Meanwhile, in the non-academic world, many are rolling their eyes at another branded SSL vulnerability. Check out the comments on Green’s excellent write-up of DUHK. Even Green admits that DUHK is a “fairly absurd” vulnerability. His conclusion that government crypto specifications are worthless, based on a few examples, is a tad too dismissive. Standards prevent vendors from using ancient or insecure ciphers like RC2, or designing their own crypto algorithms (which is such a bad idea that it is called “Schneier’s Law”). The answer to a bad or outdated standard is to design a new one, which is what happened with ANSI X9.31 (it was deprecated by NIST in 2011).

But look at it this way; graduate student Cohney got a whole vulnerability and his name in the papers, and good for him. I’d have done the same thing for him if I were Green and Heninger. But for the rest of the world, if you haven’t patched your Fortinet systems since the summer of 2014, man, you had better take another look at your life decisions.

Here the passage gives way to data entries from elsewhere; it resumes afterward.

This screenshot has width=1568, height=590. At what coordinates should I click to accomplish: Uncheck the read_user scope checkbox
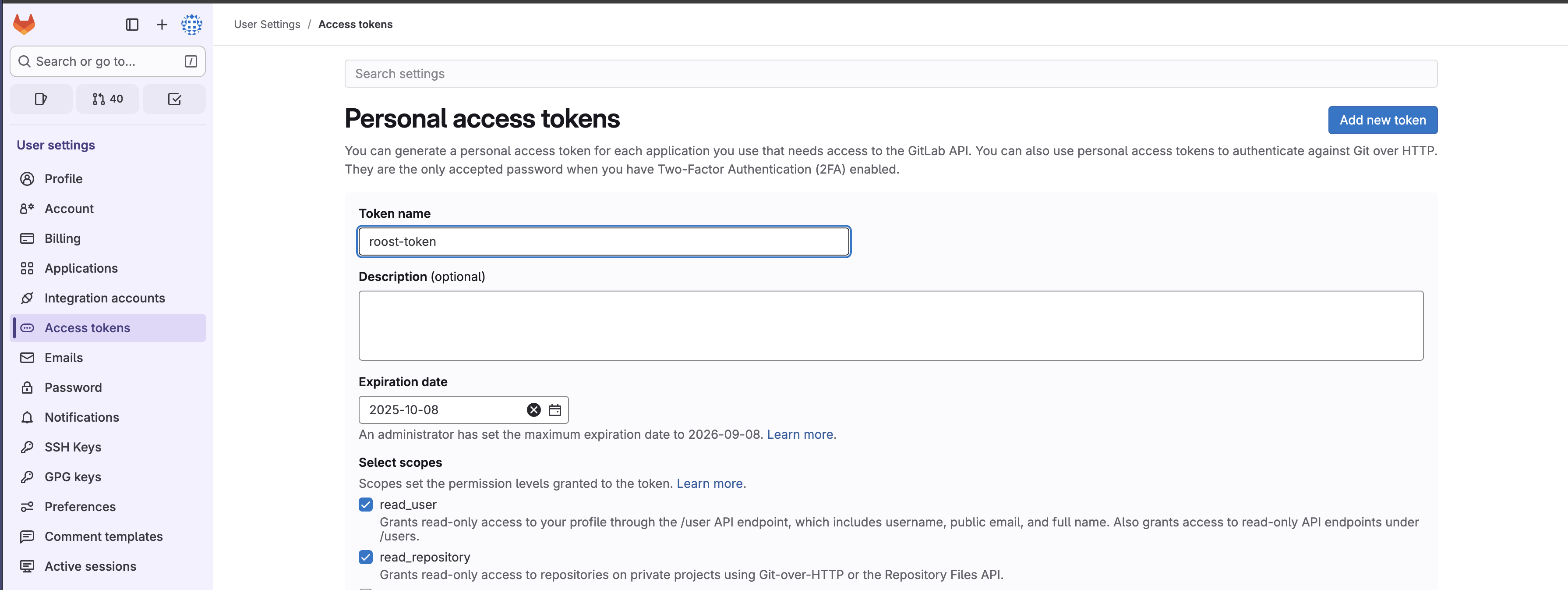[366, 505]
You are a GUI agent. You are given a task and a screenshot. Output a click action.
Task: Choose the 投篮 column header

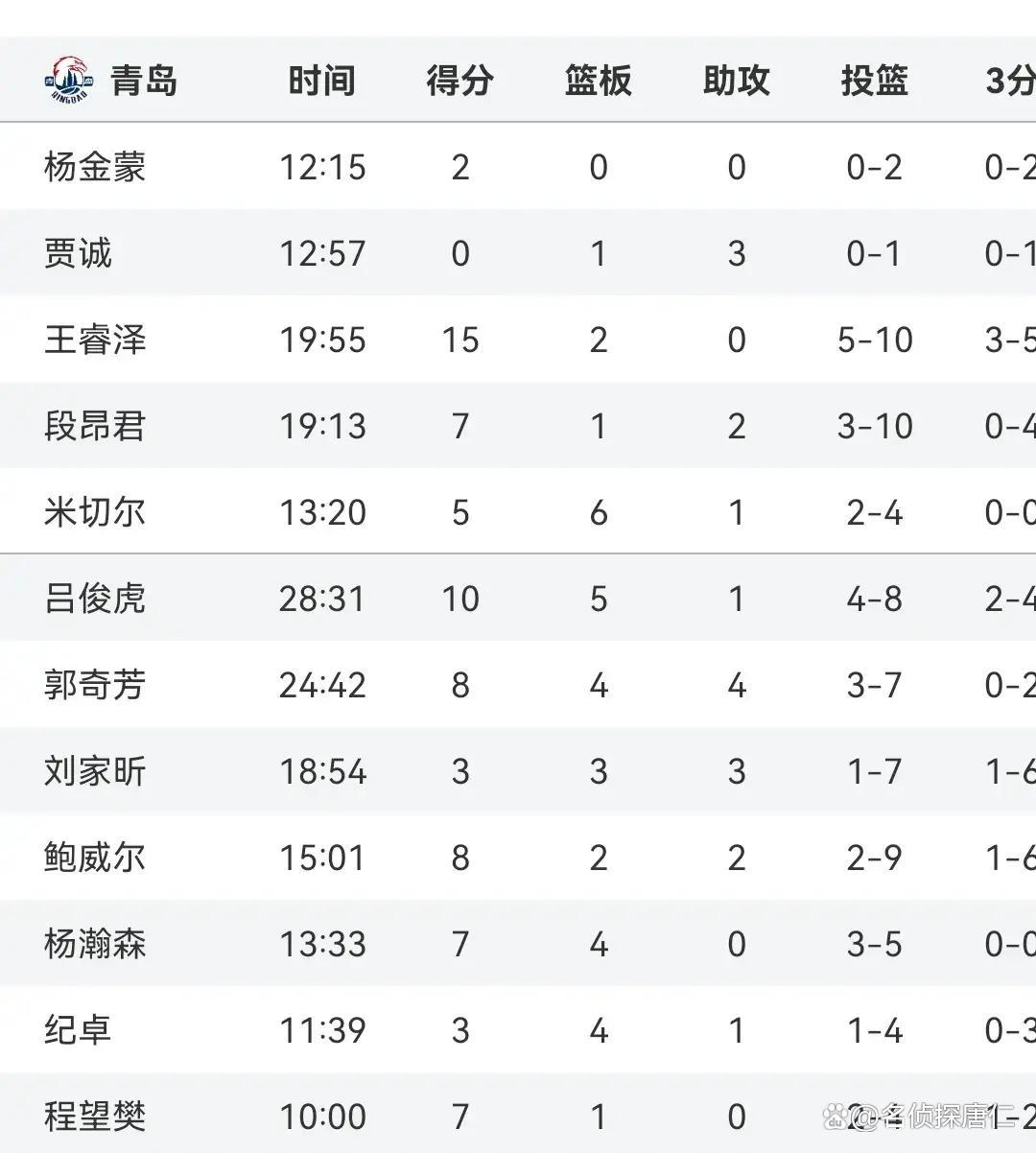coord(874,81)
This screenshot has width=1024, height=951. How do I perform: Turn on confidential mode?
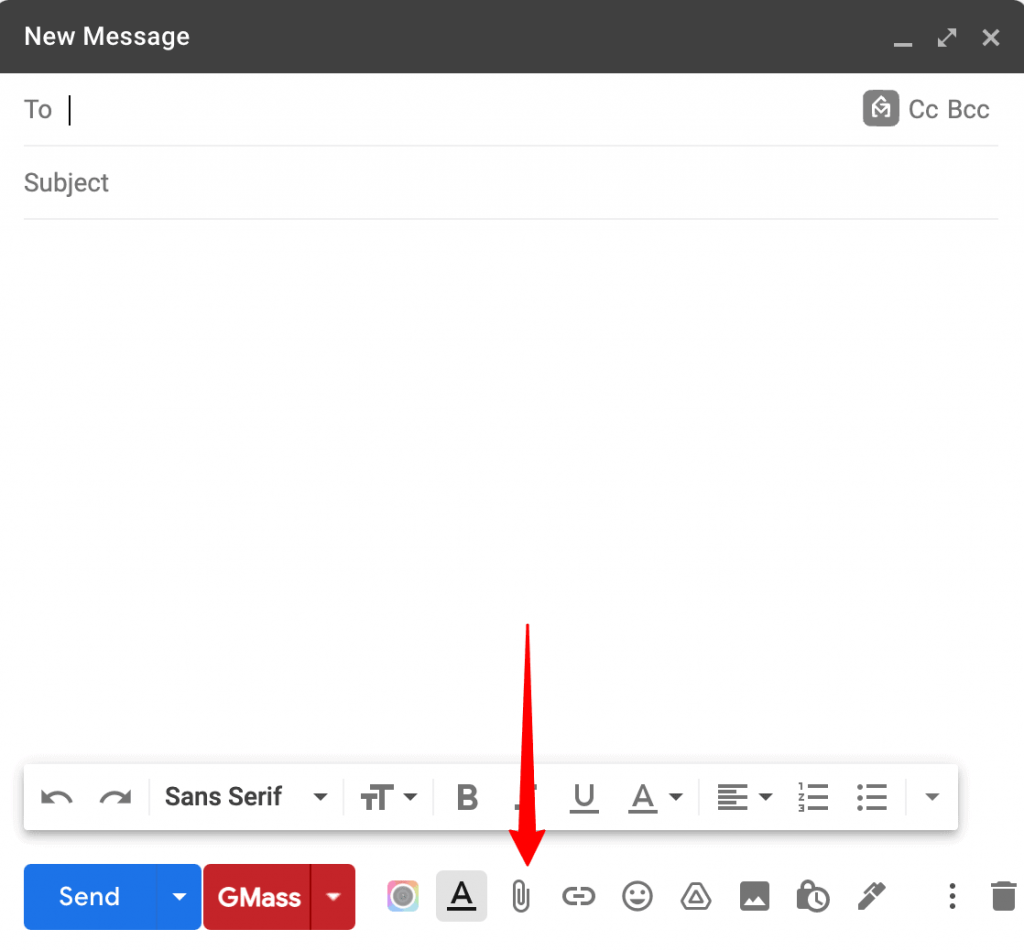[812, 896]
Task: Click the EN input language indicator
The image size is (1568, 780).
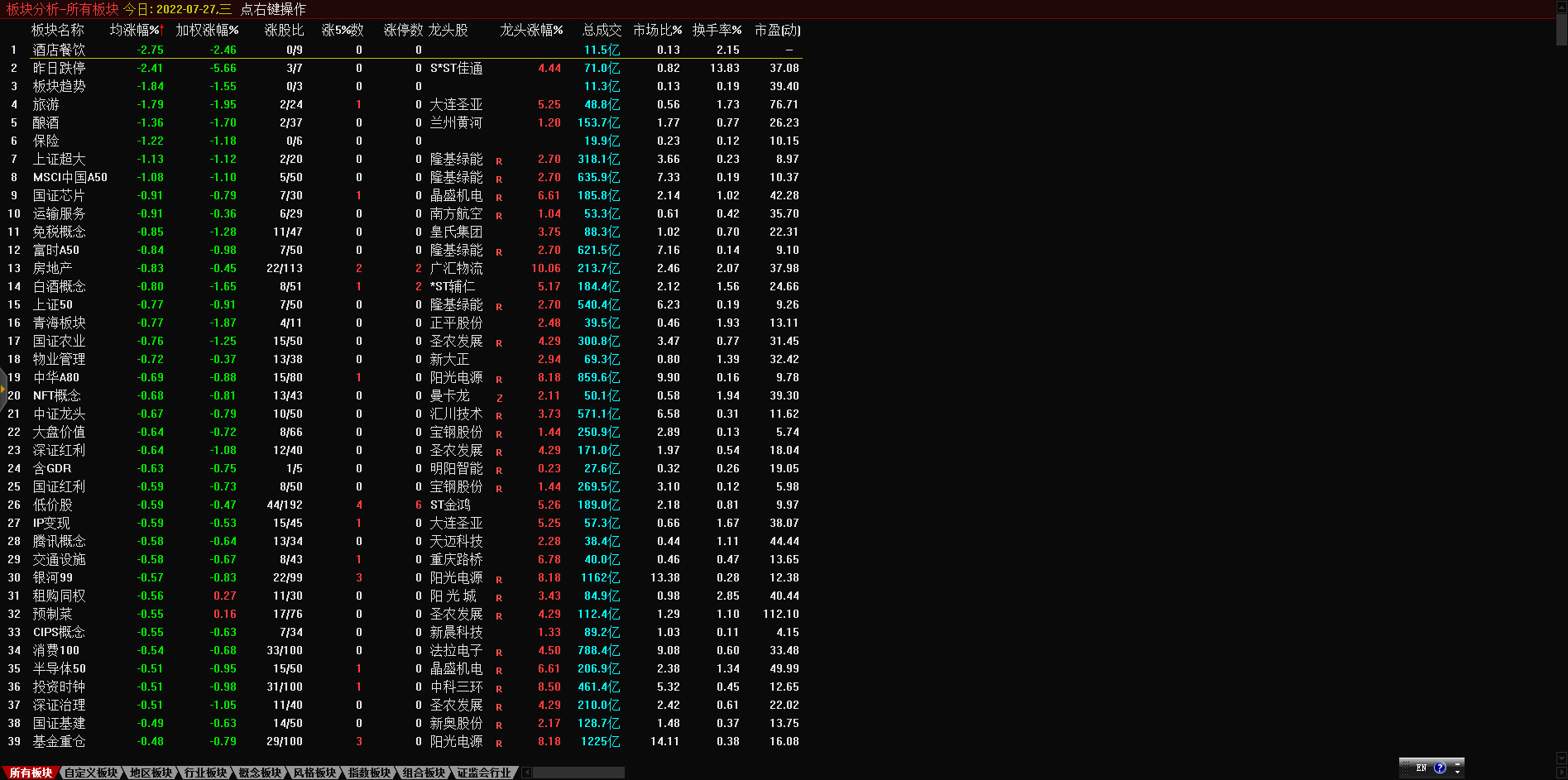Action: coord(1421,768)
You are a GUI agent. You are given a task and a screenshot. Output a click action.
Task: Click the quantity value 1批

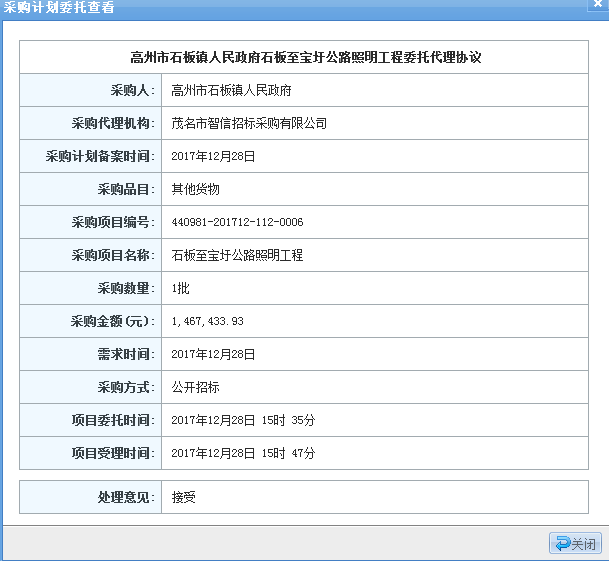coord(181,288)
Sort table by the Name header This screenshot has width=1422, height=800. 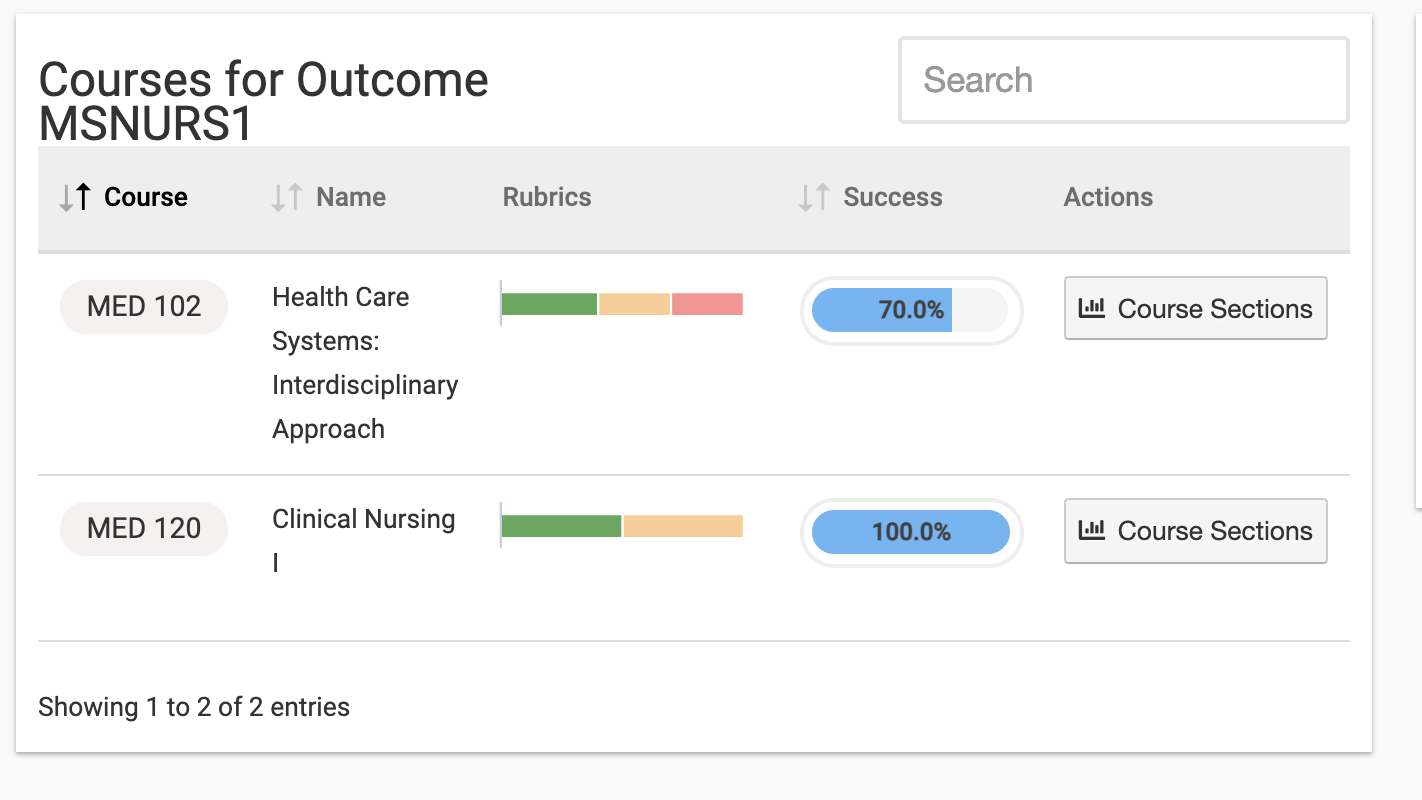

Everything Old Is New Again

The Return of Coppersmith’s Attack (ROCA) is also an ancient problem. And, like DUHK, ROCA is specific to a particular implementation—in this case, Infineon chipsets that are often used in smart cards and embedded, high-security (trusted computing) environments. The authors of ROCA claim these chipsets are found in FIPS 140-2 and CC EAL 5+ certified hardware, both of which are solutions you pay tens of thousands of dollars for to keep your private keys, well, private.

The majority of keys vulnerable to ROCA are associated with smartcards (which are actually not smart at all, having very little in the way of computation power and thus need tricks like “fast prime” for generating keys). But researchers have found a handful of vulnerable TLS and Github keys.

With ROCA, an attacker could factor a 2048-bit private key with $20,000 to $40,000 in CPU time. Factoring a 1024-bit key is only about $50 (peanuts)! ECC keys are probably not vulnerable to ROCA, though DH keys might be. What’s really interesting is that you can easily tell by examining the public key whether or not the private one is crackable.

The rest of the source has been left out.